Why the US can only have two parties (OR: why democrats should support tea party candidates)

Every election day, people love to proclaim their frustration with this dirty-awful-horrible two party system, and insist that what we really need is a multi-party system.   And every election day, they're dead wrong.

Let's take the following hypothetical election with candidates A, B and C.  30% of the population votes for A, 30% for B, and the remaining 40% of the population of the C.

C is our victor.  The As and Bs will be upset, of course, but there are always winners and losers in every election.  We've done the best possible job at abiding by the will the people, and we've made as many people as possible happy.  Right?

Wrong.

It turns out that while A and B are individually less popular than B, they're very similar candidates.  Everyone who voted for B would have much rather had A over C.  The anything-but-C voters got split between A and B, and C ended up winning.  Put another way, if you only had two parties, only A or B would have run and people would have been happier.

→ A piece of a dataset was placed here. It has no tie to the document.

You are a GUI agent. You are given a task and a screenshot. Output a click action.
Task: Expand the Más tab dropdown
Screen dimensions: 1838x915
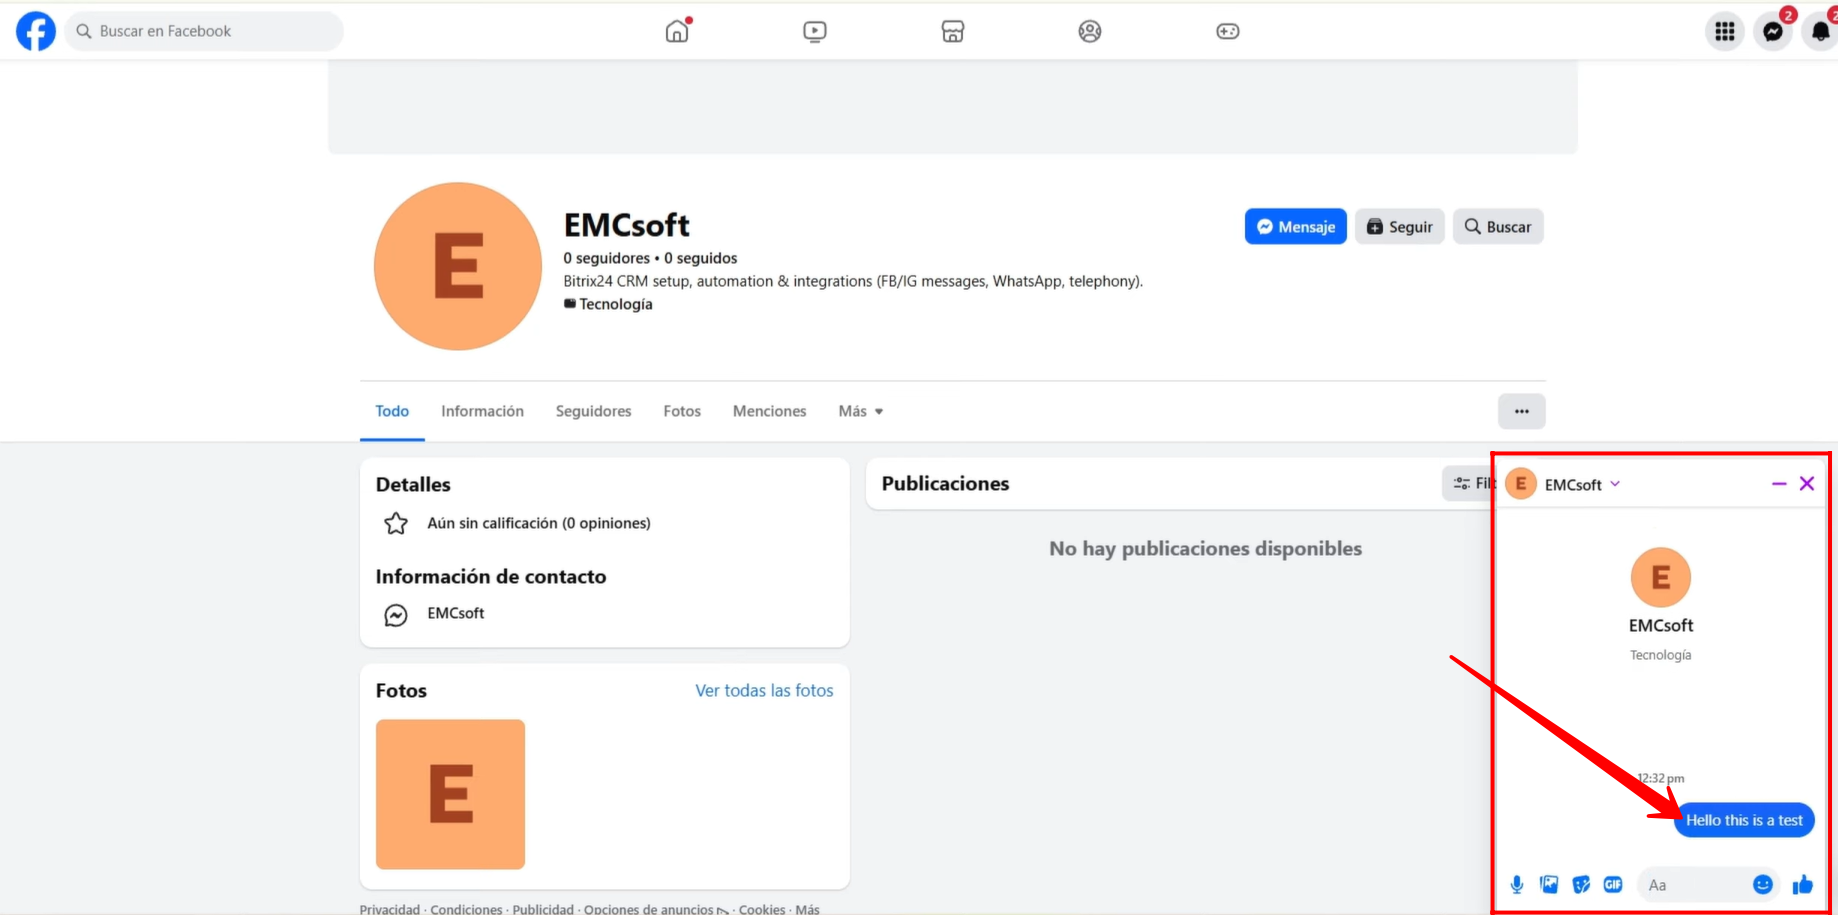click(x=860, y=411)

The more parties the worse this problem becomes.

Potential 8 Party  Scenario:

W1 wins with 18% of the vote.   However, if we group people by similar values / goals / populations / whatever, we'd see that the L's have 42% preference, C's have 32% and W's are trailing with 26%.

But is this realistic? Yes.  Not only is it realistic, but it's already happened.  Remember 2000?

And if tea party candidates run separately, it'll happen again:

So next time someone is advocating for a multi-party system, remember this.  With its current election structure, the US can not support more than 2 parties. If we want more parties, then advocate for the necessary changes to the voting structure: rank order candidates, run off elections, etc..  But don't advocate for a multi-party system without those changes.